Celiac disease + treatment if diet is not enough
Gluten intolerance.
-Glucocorticosteroids, immunosuppresive agents. anti-TNF alpha.
IBS + main mechanism
Irritable bowel syndrome.
IBS-C: Constipatation. Laxatives
IBS-D: Diarhea
IBS-M: Mixed
Treatment constipation
Osmotic laxatives: Mg2+ salt to draw water into lumen.
Bulk laxatives: Swell up the colon so mechanoreceptors send signals to speed up
If severe:
Fecal softeners: detergent for sticky feces
Stimulant laxatives: stimulates ENS both motility and secretoy effects
Treatment of severe IBS
Secretgogues. Enhance secretion.
5HT receptor with diarhea and constipation:
serotonin promotes secretion and motility
5HT agonist with constipation
5HT antagonist with diarhea
Main function skin
Barrier, Vitamine D synthesis, sensory and thermoregulation.
Acne
hormones allow more production of tallow.

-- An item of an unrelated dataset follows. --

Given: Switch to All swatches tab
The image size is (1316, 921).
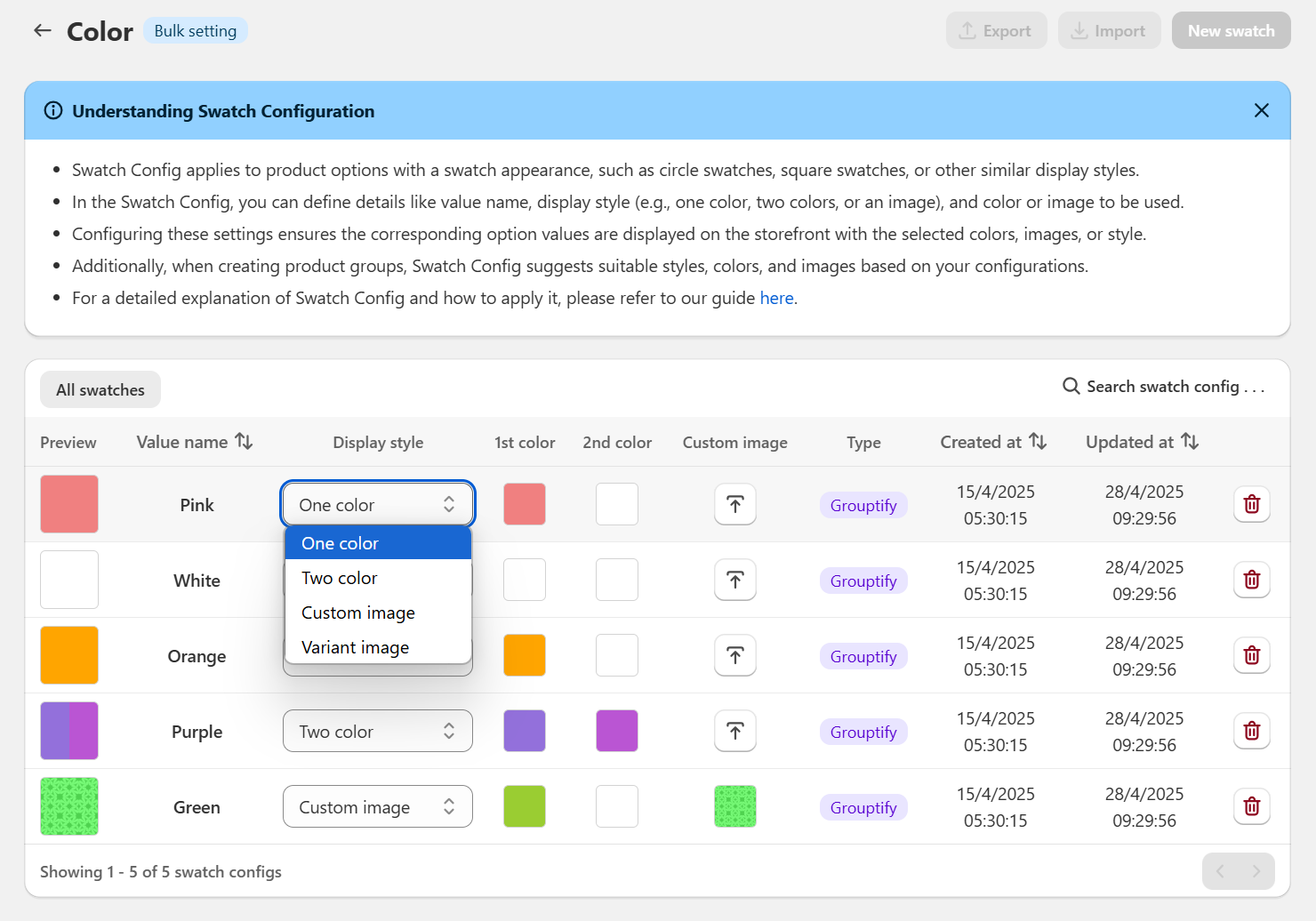Looking at the screenshot, I should pos(100,389).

Tallow in hairsacs can be infected = acne. Or dead skin cells can also obstruct those hair sacs.
Treatment:
-Benzolyperoxide: Kills bacteria and skin cells. Also inactivates tretonine.
-Tretonine: cleans skin.
Rosacea
Local vasodilation. dry and painfull skin. Antibiotics or alpha 2 agonist to stop vasodilation.
Baldness
Caused by DHT made from androgen. Small blood vessels will narrow due to DHT. Stem cells die of therefore irreversible.
Treatment prevention:
-Minoxidil: Local vasodilator opening potassium channels
-caffeine shampoo: dilator due to PDE inhibition, so cAMP can deactivate DHT formation.

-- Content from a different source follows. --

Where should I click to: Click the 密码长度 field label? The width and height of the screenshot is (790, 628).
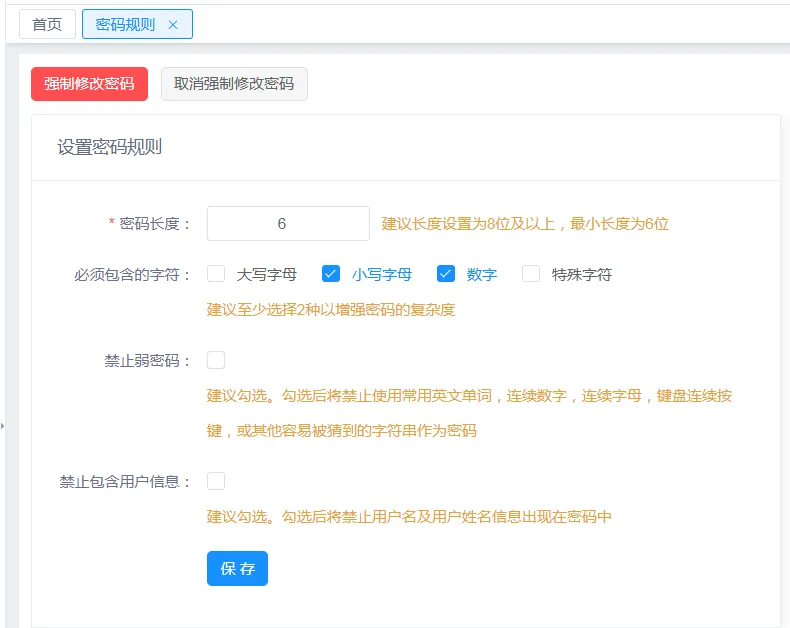[x=150, y=223]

-Finasteride: Inhibits testosterone into DHT conversion.
Eczema
Contact eczema: direct exposure to skin Tct response. Allergic eczema: IgE mediated.
Treatment:
-topical corticosteroids: stop both kinds, because blocks all kinds of T cells.
-calcineurin inhibitors: Suppress Tct and Th2 cells by inhibiting the CNA, the transducting protein between recepto and gene.
Urticaria
Same as eczema but signal comes from inside. antihistamines or corticosteroids.
psoriasis
almost same as contact eczema. Treat with anti-TNFalpha, Antti-IL17, calcineurin inhibitors or methotrexate.